> _Requirement_:
Exactly as they appear below, repeat the lines from the one with "This screenshot has height=815, width=1456." through the one with "Given: Open the TEEKOND tab", and no others.

> _Provided entries_:
________________

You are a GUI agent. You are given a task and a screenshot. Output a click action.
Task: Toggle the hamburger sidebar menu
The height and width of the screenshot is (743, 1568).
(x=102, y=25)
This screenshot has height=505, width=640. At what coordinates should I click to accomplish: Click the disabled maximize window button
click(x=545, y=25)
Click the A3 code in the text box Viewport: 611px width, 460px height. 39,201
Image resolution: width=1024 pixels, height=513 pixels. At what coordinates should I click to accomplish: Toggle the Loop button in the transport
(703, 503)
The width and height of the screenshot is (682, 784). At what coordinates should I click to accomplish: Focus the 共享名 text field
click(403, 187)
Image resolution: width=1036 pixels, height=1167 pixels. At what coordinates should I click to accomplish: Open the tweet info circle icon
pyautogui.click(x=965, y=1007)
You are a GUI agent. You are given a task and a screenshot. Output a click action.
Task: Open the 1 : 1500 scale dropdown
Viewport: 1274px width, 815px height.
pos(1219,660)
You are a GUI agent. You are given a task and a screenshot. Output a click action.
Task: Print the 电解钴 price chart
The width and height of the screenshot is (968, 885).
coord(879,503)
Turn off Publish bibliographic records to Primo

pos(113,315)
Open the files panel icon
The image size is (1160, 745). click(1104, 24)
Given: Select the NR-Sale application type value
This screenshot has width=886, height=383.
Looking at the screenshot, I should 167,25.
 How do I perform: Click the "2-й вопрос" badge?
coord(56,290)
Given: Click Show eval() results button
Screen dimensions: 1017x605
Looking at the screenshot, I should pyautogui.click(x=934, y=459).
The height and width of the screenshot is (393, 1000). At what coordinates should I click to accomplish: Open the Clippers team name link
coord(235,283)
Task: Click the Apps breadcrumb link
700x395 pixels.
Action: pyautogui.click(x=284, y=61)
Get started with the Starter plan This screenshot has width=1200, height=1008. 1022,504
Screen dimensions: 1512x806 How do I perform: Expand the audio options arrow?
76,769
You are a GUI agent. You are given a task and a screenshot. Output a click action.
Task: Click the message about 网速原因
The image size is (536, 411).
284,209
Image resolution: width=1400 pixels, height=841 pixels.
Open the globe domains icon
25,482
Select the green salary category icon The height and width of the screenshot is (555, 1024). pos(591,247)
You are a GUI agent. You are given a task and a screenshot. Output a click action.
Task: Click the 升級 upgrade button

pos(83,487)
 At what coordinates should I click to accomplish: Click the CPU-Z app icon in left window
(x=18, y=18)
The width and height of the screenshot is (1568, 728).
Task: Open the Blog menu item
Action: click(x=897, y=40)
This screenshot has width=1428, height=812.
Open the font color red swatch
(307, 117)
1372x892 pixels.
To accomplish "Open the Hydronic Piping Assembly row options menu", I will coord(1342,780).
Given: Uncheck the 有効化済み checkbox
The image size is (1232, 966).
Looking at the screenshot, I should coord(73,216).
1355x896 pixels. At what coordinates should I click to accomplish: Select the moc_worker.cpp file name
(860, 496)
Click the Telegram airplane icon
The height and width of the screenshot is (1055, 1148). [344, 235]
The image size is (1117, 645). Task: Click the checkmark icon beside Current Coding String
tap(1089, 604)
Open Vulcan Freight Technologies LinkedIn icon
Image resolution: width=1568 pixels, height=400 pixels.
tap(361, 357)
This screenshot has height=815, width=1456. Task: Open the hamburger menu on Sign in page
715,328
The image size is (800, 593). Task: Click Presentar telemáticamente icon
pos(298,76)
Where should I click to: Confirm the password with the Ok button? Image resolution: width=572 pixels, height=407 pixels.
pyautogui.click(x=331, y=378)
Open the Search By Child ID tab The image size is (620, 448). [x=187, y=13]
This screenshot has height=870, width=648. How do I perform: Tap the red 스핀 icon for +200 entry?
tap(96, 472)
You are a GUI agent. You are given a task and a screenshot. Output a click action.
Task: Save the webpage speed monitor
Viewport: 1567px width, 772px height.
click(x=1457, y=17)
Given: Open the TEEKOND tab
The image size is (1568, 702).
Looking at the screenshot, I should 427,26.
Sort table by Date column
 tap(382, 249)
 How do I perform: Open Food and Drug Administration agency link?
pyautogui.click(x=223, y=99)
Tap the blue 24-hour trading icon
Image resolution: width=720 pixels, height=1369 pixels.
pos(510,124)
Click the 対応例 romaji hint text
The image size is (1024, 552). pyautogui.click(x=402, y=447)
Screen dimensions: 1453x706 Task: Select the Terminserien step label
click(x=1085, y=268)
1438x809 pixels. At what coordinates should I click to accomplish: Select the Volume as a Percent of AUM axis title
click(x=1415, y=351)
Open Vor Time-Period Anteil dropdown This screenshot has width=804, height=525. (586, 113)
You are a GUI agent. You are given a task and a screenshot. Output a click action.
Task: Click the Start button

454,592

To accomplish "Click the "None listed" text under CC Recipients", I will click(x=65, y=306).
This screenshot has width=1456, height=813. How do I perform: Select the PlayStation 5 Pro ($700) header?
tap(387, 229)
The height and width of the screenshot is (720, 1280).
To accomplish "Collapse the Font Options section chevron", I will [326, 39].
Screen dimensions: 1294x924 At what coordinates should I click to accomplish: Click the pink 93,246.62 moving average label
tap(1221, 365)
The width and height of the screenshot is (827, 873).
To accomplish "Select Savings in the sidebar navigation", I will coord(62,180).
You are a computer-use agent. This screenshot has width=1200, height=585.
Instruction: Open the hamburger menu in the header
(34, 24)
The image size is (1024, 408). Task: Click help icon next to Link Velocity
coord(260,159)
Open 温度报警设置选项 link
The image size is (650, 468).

________________

> _Problem solution_:
This screenshot has height=815, width=1456. Task: Open the hamburger menu on Sign in page
715,328
The image size is (800, 593). Task: Click Presentar telemáticamente icon
pos(298,76)
Where should I click to: Confirm the password with the Ok button? Image resolution: width=572 pixels, height=407 pixels.
pyautogui.click(x=331, y=378)
Open the Search By Child ID tab The image size is (620, 448). [x=187, y=13]
This screenshot has height=870, width=648. How do I perform: Tap the red 스핀 icon for +200 entry?
tap(96, 472)
You are a GUI agent. You are given a task and a screenshot. Output a click action.
Task: Save the webpage speed monitor
Viewport: 1567px width, 772px height.
click(x=1457, y=17)
Given: Open the TEEKOND tab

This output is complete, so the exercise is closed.